I will have more questions but I will pause for now so not to have information overload.:)
And I really appreciate any insight in advance.

Comments

  • hot_rod
    hot_rod Member Posts: 21,874
    looks like you need a two temperature system as you range fro 80nSWT in the slab to 118 in the bathroom. The staple up zones will need warmer SWT, of course.

    It is always a bit of a challenge to mix two systems, the HVAC forced air with radiant. If the HVAC warms the space the radiant may never kick on? If the entire home had both HVAC and radiant you can use two stage thermostats.

    You may want a buffer tank if you plan on zoning the bathrooms and entry as separate zones. Or a tank type heater like this HTP Pioneer, a 55 gallon tank style hydronic heater. So run the tank at 120 all the time, mix down to 85 for the low temperature zones with a thermostatic mix valve.

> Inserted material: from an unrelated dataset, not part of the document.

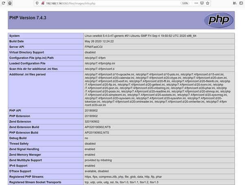This screenshot has height=185, width=245.
Task: Bookmark this page with star
Action: point(208,3)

    If the basement bedrooms are not used often, I would zone each one, the family rooms as a 3rd zone.

    You can always hide extra thermostat wires in the wall in a box behind the sheetrock, if you wanted to split the family room zones later you have the wire available.
    4 conductor wire to every thermostat if you want to use stats like the Ecobee, HW, etc. you need a 24V power plus the 2 switch wires.

    I like these Uponor dual stats for bathrooms as you can maintain a warm bath floor year around, even when AC runs. Set floor temperature to 80- 82F to always keep the floor warm.
    Run a pex tube below the floor and to a regular single plastic switch box, where you want to mount the thermostat. This allows you to get the floor sensor out for repairs. Plus all the thermostat wiring is in a box for more work room.
    Purge valves near the heater so everything purges near a floor drain, no need to purge at the manifolds.

    ECM circulators on delta P mode, Grundfos Alpha 15-58 for example.

    Piping could be this simple.
    Bob "hot rod" Rohr
    trainer for Caleffi NA
    Living the hydronic dream
  • timberwolf78
    timberwolf78 Member Posts: 2
    I really appreciate the detailed response. Your comment on radiant potentially not kicking in because of the space being warmed enough is making me rethink the decision to use radiant on the main floor. And it's actually something I have been pondering if it's worth the complexity and cost.
    Sticking with radiant in just the basement makes things pretty straightforward.
    The heat load is less than 12000 BTUs and the space won't be used often.
    If I were to go that route, what are your thoughts on using something like https://www.menards.com/main/plumbing/hydronic-radiant-heat/radiant-heat-boilers/stiebel-eltron-hydro-shark-reg-electric-microboiler/sh3-07/p-1444433731813-c-8519.htm as the heat source?
  • hot_rod
    hot_rod Member Posts: 21,874
    I have not used that brand, but I have used the Electro out of Minnesota
    The M2 series has outdoor reset, and true modulation. The 5 kw is adequate for the load you have

    https://electromn.com/wp-content/uploads/2020/04/BL308.pdf

    A budget system would use a 40 gallon electric water heater, those are 4500W🧐 no controls however so it would run all the time unless you cobbled together a relay to handle the 4500W resistance load.

    I do like floor heat in large tile master baths. If you ran the heater at say 100F you could run. The slab and bath at one temperature. Put the tube 6” on center instead of the 9” noted in the design for the needed output at the lower SWT.
    Bob "hot rod" Rohr
    trainer for Caleffi NA
    Living the hydronic dream
    GroundUp
  • GroundUp
    GroundUp Member Posts: 1,868
    X2 on the Electro boiler, and I'd agree with the assessment of possibly only using the basement radiant for simplicity's sake. Those Menards setups are neat in theory, but they use a tankless water heater rather than a boiler and frankly, you get what you pay for. I offer a similar DIY system (or installed, if desired) using Electro boilers and each is custom built to the application rather than "one size fits all" like those are. I'm located in MN as well and would be happy to discuss your project if you'd like.